When asked whether he had a theory as to why fatal bleeds occurred, Dr. Cohen pointed out that while there were 7 bleeding deaths with rivaroxaban and only 1 with enoxaparin, there were 30 PE-related deaths with enoxaparin and 19 with rivaroxaban.
"So we saved 11 lives from blood clots, if you want to [make that sort of analysis], and lost 6 lives through bleeding," he said.
In a separate interview, Dr. A. Michael Lincoff, director of the Cleveland Clinic Coordinating Center for Clinical Research, said numerous studies have shown that the risk of DVT persists beyond the acute hospitalization period and that the ability to give rivaroxaban after patients are discharged is valuable.

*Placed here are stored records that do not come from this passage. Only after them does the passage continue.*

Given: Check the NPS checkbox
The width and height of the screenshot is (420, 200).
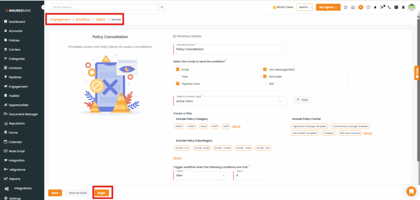Looking at the screenshot, I should click(x=265, y=83).
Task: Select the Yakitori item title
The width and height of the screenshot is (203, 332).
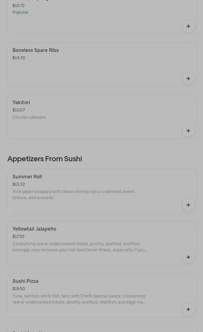Action: point(21,102)
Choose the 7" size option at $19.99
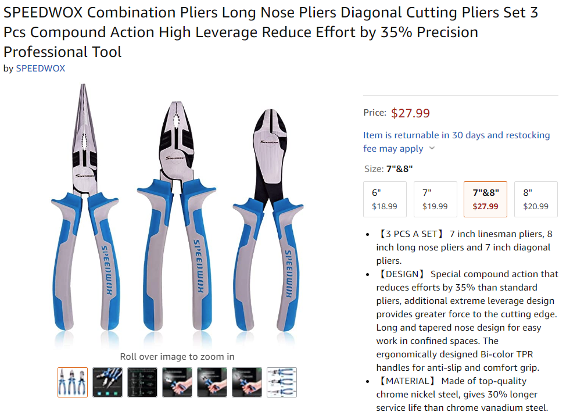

"It’s a much more practical drug to send patients home on," he said in an interview. "Yes, you can train patients to inject themselves with enoxaparin, but it’s not well accepted in many cases."
Dr. Cohen reported financial ties with more than a dozen pharmaceutical companies, including Bayer (maker of rivaroxaban). Dr. Lincoff had no relevant disclosures.